Evaluating shear wall configurations for enhanced seismic performance in high-rise buildings

Civil Engineering Department, MNIT, Jaipur- 302017, India

^* Corresponding author: 2022rce9534@mnit.ac.in

Published online: 7 January 2026

Abstract

This study uses ETABS software’s sophisticated numerical modeling to investigate the seismic performance of multi-story reinforced concrete structures located in seismic zone 5. Three structural configurations, G+4, G+14, and G+24, with ground floor height 3.5 m & remaining floor height 3 m, were examined. Each was planned with four 5m spans in X & Y directions i.e. 20m x 20m square layout. Nonlinear direct integration time history analysis used in this study to assess dynamic structural reactions to seismic excitation. The study examined three different shear wall configurations: (1) Bare frame i.e. building without shear walls, (2) Building with shear walls at corner spans, and (3) Building with shear walls at the middle edges.

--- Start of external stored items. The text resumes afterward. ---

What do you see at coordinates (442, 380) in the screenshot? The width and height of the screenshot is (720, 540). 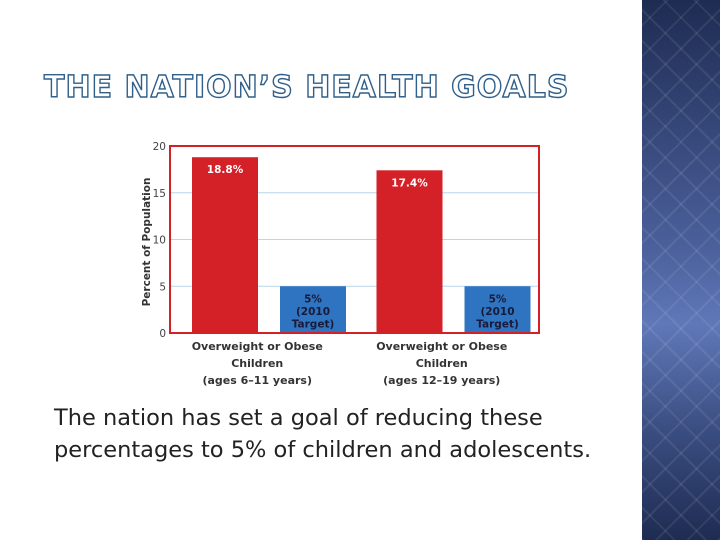 I see `category-label: (ages 12–19 years)` at bounding box center [442, 380].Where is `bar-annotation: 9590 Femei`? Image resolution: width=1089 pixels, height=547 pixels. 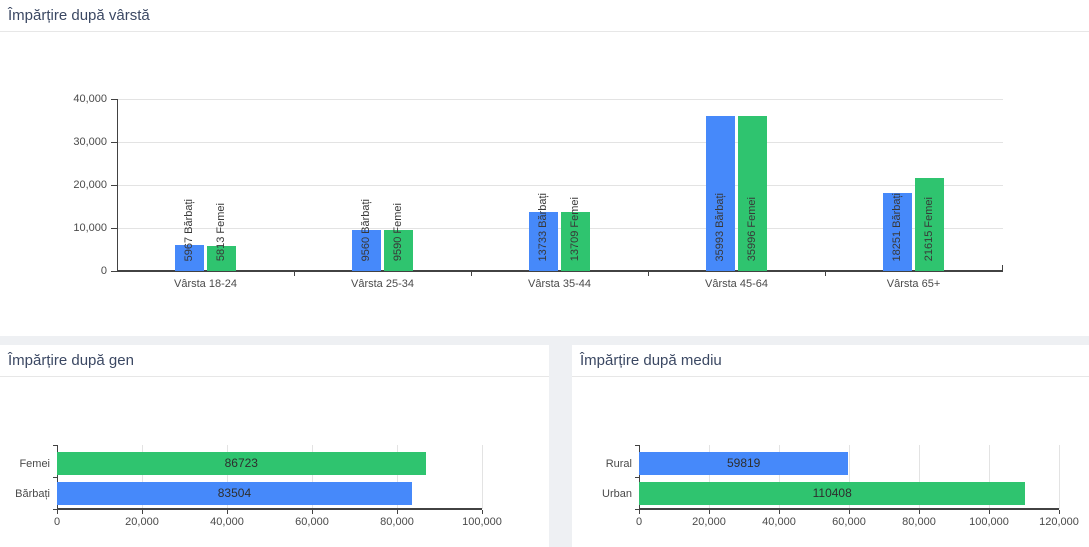 bar-annotation: 9590 Femei is located at coordinates (398, 232).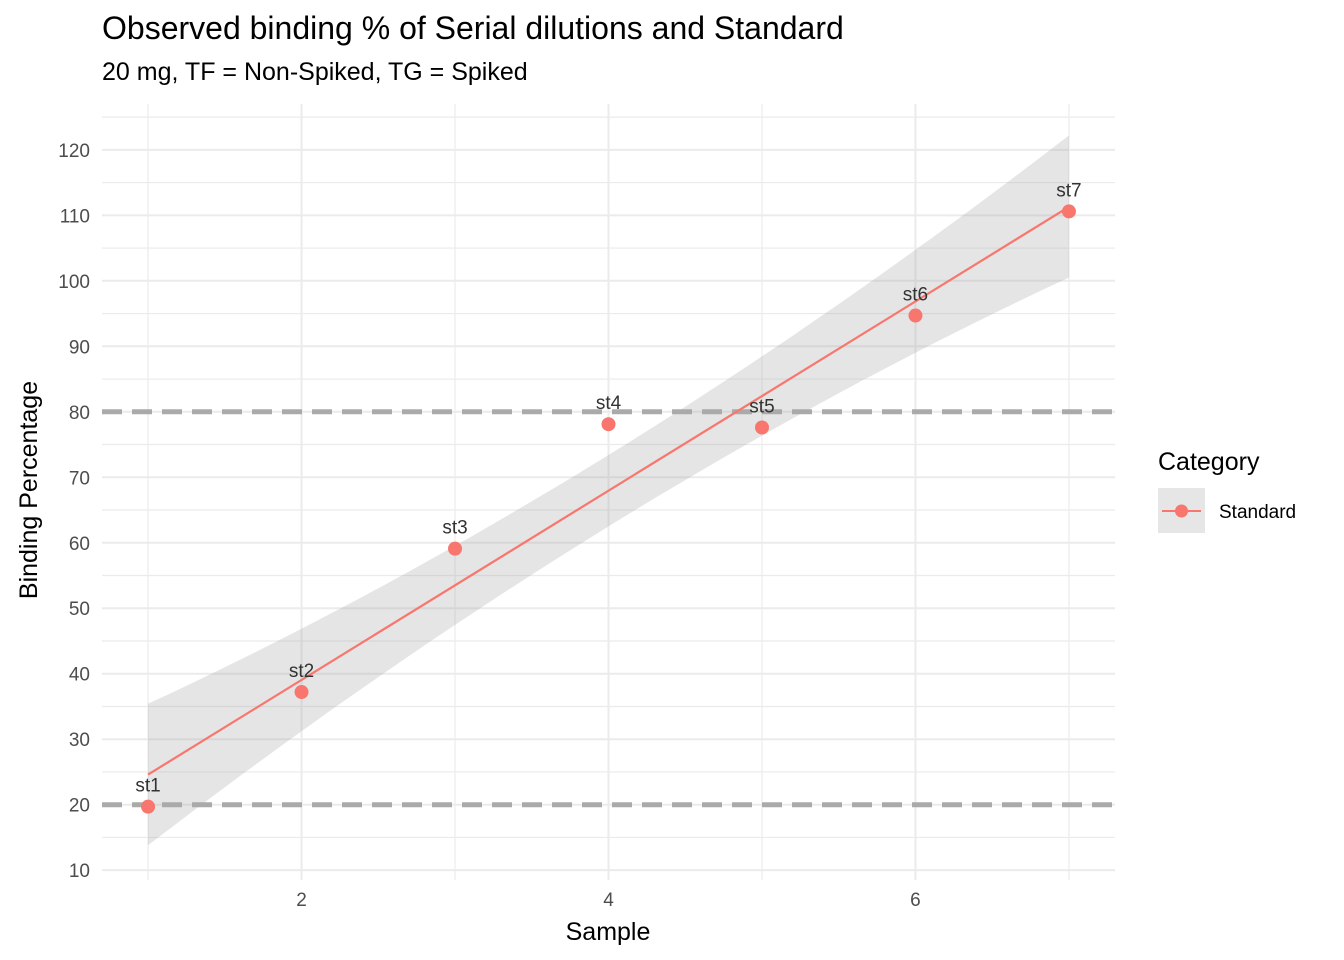 This screenshot has height=960, width=1344. Describe the element at coordinates (80, 544) in the screenshot. I see `y-tick-label: 60` at that location.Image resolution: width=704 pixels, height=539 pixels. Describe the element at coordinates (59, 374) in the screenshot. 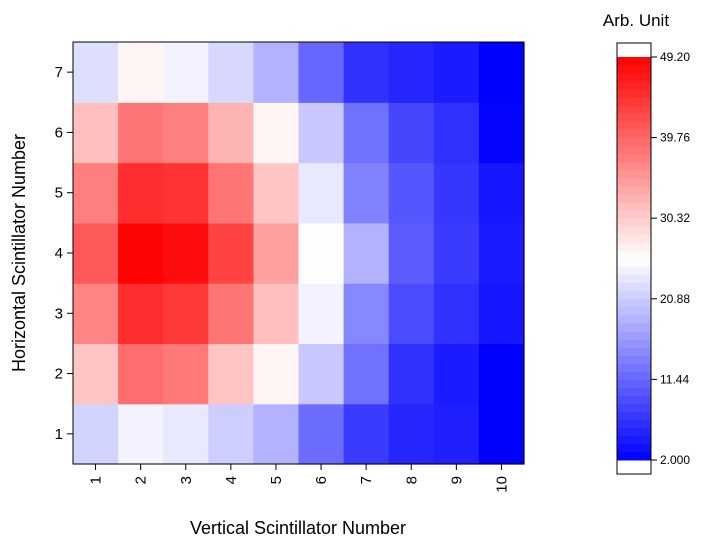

Near field ground motion records from the Imperial Valley (IV) and Northridge (NR) earthquakes were used to generate seismic input, which included both parallel and normal elements. Important response parameters were measured to evaluate the impact of shear wall placement on seismic resilience, such as inter-story drift, and floor-wise displacement. In order to optimize structural design in high- seismic zones, the results provide important insights into the relative effectiveness of shear wall layouts in reducing seismic demands across structures of different heights.